Okay, as I suggested last post, I am going to try a series of training sessions (initial and resumed) with additional training for the generators to see how that affects the model’s learning progress.
Extra Training for Generators
I will go for an initial session of 15 epochs with 10 epochs of additional training for the generators. But, this time, I will only train the generators 2 times in each iteration. And I will generate images less often. The losses will still be saved every 50 iterations.
BUG!
(mclp-3.12) PS F:\learn\mcl_pytorch\proj6> python cyc_gan.py -rn rek7 -ep 15 -bs 2 -sc 50 -si 400 -xg 2 -xe 10
image and checkpoint directories created: runs\rek7_img & runs\rek7_sv
training epochs: range(0, 15)
starting training loop
epoch: 0%| | 0/667 [00:00<?, ?it/s]E:\appDev\Miniconda3\envs\mclp-3.12\Lib\site-packages\torch\autograd\__init__.py:266: UserWarning: Error detected in TanhBackward0. Traceback of forward call that caused the error:
File "F:\learn\mcl_pytorch\proj6\cyc_gan.py", line 195, in <module>
fake_b = genr_b(img_a)
File "E:\appDev\Miniconda3\envs\mclp-3.12\Lib\site-packages\torch\nn\modules\module.py", line 1511, in _wrapped_call_impl
return self._call_impl(*args, **kwargs)
File "E:\appDev\Miniconda3\envs\mclp-3.12\Lib\site-packages\torch\nn\modules\module.py", line 1520, in _call_impl
return forward_call(*args, **kwargs)
File "F:\learn\mcl_pytorch\proj6\models.py", line 119, in forward
return torch.tanh(x)
(Triggered internally at C:\cb\pytorch_1000000000000\work\torch\csrc\autograd\python_anomaly_mode.cpp:118.)
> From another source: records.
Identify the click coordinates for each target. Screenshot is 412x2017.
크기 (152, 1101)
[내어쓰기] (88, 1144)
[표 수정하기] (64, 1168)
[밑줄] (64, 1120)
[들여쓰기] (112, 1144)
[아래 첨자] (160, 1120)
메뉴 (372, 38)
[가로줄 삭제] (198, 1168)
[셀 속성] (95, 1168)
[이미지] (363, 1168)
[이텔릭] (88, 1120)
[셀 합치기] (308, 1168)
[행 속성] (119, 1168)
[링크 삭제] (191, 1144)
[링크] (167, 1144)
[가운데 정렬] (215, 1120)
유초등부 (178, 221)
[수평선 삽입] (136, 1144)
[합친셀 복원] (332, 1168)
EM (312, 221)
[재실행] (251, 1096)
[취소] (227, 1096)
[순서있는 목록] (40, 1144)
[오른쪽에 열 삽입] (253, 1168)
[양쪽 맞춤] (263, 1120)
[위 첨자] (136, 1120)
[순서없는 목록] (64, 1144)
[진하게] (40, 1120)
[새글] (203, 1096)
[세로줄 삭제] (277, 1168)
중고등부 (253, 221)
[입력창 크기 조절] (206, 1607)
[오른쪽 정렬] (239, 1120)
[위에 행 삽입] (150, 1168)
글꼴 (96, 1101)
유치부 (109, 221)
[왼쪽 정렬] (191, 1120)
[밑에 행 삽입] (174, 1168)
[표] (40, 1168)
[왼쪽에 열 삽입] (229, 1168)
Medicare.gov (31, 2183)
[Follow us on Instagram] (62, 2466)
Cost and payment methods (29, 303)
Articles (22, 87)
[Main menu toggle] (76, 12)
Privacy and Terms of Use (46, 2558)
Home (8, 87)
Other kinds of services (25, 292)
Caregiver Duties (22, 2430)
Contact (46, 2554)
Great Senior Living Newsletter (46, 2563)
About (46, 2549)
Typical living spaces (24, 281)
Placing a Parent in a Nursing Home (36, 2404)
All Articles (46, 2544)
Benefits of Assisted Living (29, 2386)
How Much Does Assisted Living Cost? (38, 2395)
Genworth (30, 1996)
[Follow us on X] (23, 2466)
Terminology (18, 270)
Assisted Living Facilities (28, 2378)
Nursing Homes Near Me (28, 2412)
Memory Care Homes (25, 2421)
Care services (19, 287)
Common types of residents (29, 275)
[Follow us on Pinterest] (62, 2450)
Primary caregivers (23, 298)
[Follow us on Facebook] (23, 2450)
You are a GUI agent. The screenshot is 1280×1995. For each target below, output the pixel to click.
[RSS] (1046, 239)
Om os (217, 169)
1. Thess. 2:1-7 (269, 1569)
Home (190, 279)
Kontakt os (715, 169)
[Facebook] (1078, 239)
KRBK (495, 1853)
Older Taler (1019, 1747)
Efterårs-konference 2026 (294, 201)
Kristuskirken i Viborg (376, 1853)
Variable._execution_engine.run_backward( # Calls into the C++ engine to run the backward pass
epoch: 0%| | 0/667 [00:04<?, ?it/s]
Traceback (most recent call last):
File "F:\learn\mcl_pytorch\proj6\cyc_gan.py", line 256, in <module>
genr_loss.backward()
File "E:\appDev\Miniconda3\envs\mclp-3.12\Lib\site-packages\torch\_tensor.py", line 522, in backward
torch.autograd.backward(
File "E:\appDev\Miniconda3\envs\mclp-3.12\Lib\site-packages\torch\autograd\__init__.py", line 266, in backward
Variable._execution_engine.run_backward( # Calls into the C++ engine to run the backward pass
RuntimeError: Trying to backward through the graph a second time (or directly access saved tensors after they have already been freed). Saved intermediate values of the graph are freed when you call .backward() or autograd.grad(). Specify retain_graph=True if you need to backward through the graph a second time or if you need to access saved tensors after calling backward.
Well that didn’t work. No idea why. Okay, it appears to be tied to tanh
used to generate the output for the generators. I jumped in and started messing around. Didn’t take a lot of notes. But eventually modified the generator model. I moved the torch.tanh()
method into the self.decoder
property. But I had to switch it to nn.Tanh()
for that to work. And, removed that torch.tanh()
call from the model’s forward
method.
That portion of the Generator class now looks like the following.
... ...
# decoding/upsampling, essentially mirror of the encoder, last block does not upsample
self.decoder = nn.Sequential(
GConvBlock(init_feats*4, init_feats*2, k_sz=3, s_sz=2, ip_sz=1, upsample=True),
GConvBlock(init_feats*2, init_feats, k_sz=3, s_sz=2, ip_sz=1, upsample=True),
GConvBlock(init_feats, 3, k_sz=7, s_sz=1, ip_sz=3, activation=False, normalize=False),
nn.Tanh()
)
def forward(self, x):
x = self.encoder(x)
x = self.residuals(x)
x = self.decoder(x)
return(x)
I then added retain_graph=True
to all the calls to the backward()
method in the generator training loop. I, in fact, put the call to backward()
in an if/else
block. The if
block called genr_loss.backward(retain_graph=True)
and the else
called genr_loss.backward()
. I didn’t want to maintain the computational graph after the last iteration. Not really sure I want to maintain it after any iteration of extra training. But for now that’s what I am doing, based on last few lines of the error message above.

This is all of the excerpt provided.